Wednesday, April 30, 2014

Just Say It

Here I am past midnight, glued to my iPad, trying to ignore the anxiety that won't leave me alone tonight. I have checked emails, crossed off to-do lists, and cleared the much visible track of clutter I leave behind me with every step I take. 

It caught me off guard tonight, this anxiety, out of nowhere, like a thief in the night. And now, I can't sleep. Much to my disadvantage,  my heart is beating at what seems to be a hundred miles per hour, my legs are achy, and I'm hungry. Could it be that my body is reacting to something that I have not made myself aware of yet? Like my nerves for finals? Or perhaps I am too excited about my dreams and goals to even let myself catch a breath! Whatever it may be, I find myself breathing in and out, counting to ten, and trying to reassure myself that this too shall pass. What seems like an eternity with this anxiety is nothing but a moment passing away.

Now, as I find a way to distract myself from the loud beating of my pounding heart, I can honestly say that today was a great day. Nothing out of the ordinary happened; I went to work, made a few people laugh, went to school and survived, made a few Avon deliveries, and bam! I was home. Safe and sound. I had the great privileged of owning a shower and using it, soft pjs to match, and a comfy bed that doesn't creak when I move an inch. Today was great. But now comes the hard part, falling asleep. 

Should I read? Pray? Meditate? Pray seems to be the best answer. I mean, I have a Friend who's always there to listen and I barely take up the offer. What kind of relationship is that? A whack one if you ask me! So as I lay here reminiscing about my day and sharing with you guys, I am reminded that when I am most anxious, most bored, most anything, I have a listening ear on speed dial, even when I can't find words,  He understands. Ah, that did the trick. I am more at ease now, more relaxed. Seems like just being still and knowing that He is God (Psalm 46:10), is enough to calm the seas of  my raging heart. 

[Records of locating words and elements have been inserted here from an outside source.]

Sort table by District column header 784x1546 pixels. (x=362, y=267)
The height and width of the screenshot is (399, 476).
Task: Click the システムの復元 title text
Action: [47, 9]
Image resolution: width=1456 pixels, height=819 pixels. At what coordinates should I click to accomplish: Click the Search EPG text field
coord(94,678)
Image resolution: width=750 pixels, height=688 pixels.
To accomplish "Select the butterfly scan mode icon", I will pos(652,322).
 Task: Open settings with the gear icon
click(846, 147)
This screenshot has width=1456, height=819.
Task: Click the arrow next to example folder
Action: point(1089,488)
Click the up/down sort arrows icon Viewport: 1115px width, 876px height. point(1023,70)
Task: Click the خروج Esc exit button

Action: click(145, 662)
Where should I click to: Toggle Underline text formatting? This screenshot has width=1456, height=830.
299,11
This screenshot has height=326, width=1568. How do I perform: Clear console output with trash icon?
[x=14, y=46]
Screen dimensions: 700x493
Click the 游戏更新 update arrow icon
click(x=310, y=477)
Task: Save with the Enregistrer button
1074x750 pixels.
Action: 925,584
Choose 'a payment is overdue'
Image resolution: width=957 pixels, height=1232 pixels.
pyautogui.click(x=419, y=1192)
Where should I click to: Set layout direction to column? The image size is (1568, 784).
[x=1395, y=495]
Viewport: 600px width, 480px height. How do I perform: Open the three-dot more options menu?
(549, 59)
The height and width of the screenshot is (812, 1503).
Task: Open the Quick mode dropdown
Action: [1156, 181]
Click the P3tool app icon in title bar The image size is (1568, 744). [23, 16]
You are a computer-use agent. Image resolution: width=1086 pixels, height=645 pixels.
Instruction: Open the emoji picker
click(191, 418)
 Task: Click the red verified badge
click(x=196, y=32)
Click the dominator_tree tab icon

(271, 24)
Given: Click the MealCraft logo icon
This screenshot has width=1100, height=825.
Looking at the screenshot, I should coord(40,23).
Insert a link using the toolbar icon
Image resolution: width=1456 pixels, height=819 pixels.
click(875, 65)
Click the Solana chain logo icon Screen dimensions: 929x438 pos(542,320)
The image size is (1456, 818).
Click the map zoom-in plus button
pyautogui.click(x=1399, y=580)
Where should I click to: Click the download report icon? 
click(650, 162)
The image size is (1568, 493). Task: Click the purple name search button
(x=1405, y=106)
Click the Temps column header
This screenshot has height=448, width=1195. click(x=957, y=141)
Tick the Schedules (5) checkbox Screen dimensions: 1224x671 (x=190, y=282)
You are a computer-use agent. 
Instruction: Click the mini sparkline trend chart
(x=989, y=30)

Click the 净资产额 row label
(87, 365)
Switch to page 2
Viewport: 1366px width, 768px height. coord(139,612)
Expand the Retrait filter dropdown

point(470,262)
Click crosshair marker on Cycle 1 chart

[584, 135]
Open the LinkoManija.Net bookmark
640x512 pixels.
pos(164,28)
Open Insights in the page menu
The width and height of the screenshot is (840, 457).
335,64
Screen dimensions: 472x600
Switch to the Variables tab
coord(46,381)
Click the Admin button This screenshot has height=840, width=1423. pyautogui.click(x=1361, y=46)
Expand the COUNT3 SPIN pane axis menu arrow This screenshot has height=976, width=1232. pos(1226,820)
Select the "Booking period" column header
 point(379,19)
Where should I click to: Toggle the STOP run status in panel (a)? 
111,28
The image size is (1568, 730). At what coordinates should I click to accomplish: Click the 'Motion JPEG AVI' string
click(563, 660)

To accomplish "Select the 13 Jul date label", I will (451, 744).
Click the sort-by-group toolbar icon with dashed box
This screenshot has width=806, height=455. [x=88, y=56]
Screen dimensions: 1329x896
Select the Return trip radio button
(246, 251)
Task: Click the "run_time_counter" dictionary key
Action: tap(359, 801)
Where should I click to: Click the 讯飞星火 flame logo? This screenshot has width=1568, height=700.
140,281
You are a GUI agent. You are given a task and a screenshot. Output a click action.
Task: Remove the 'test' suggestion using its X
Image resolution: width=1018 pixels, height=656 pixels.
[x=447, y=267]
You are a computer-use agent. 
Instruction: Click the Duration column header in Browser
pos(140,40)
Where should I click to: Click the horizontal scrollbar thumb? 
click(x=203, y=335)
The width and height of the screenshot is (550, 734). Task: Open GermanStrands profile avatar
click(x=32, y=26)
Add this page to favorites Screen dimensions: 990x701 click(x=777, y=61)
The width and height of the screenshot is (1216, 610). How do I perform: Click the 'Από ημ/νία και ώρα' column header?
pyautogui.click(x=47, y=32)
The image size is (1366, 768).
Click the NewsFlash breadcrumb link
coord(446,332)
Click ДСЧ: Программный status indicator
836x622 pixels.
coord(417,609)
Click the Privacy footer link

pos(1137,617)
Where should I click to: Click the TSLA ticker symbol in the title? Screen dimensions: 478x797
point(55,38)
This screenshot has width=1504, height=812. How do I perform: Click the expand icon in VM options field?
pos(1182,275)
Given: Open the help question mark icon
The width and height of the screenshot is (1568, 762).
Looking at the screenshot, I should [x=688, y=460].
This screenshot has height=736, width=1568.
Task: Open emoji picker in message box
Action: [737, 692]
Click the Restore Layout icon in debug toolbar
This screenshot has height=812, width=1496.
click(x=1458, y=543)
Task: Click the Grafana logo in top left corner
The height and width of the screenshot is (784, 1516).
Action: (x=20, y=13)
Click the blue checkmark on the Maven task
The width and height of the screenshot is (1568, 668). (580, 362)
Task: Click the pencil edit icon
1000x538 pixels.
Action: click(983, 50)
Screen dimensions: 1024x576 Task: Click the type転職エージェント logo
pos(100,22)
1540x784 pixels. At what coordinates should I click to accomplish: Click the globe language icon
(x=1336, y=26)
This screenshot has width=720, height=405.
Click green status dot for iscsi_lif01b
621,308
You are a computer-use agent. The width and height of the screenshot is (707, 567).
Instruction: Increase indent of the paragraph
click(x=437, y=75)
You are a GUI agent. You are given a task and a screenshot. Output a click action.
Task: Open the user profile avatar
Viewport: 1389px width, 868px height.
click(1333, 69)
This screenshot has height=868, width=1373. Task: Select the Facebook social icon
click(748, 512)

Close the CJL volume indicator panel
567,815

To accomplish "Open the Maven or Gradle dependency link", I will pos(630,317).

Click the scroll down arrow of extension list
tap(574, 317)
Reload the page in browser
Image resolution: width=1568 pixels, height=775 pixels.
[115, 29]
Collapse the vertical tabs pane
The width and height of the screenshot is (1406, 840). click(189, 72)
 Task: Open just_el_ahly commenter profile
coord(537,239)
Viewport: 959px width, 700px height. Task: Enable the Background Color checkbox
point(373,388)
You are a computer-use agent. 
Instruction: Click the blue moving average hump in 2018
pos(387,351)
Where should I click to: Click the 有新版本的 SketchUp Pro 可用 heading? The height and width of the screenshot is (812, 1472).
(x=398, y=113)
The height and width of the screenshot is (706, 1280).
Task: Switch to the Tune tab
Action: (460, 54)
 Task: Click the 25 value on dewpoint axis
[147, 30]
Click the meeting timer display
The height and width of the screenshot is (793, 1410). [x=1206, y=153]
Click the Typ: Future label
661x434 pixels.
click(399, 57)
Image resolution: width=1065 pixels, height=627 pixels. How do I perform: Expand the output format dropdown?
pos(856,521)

As I prepare for bed, I wanna leave you guys with a song, a song about the name Jesus. There is power in it, even when we don't know what to say. Even when the anxieties of life seem to trap us, the name Jesus just calms the storm and brings peace. If you haven't experienced
 it for yourself, just say it, think it, believe it, and He will be there.


                                       

Monday, April 28, 2014

Beauty, Lip Gloss, & Enthusiasm

I have been doing some thinking lately, a lot actually, and I think I have come to the conclusion of what I want to do with my life, or at least what my passion is. I love makeup. I love that one can go so many different ways with it and have many different looks; it's an art! I also love that I can use it to fit my mood. If I'm feeling glum, happy, dramatic, and so on, I can portray that through how I do makeup. Also, helping people feel great about themselves is a great advantage! I am currently in the search of finding a makeup artistry school, and I actually just found a makeup course online! I'm trying to contain my enthusiasm until I have the green light, then, I'll go all out!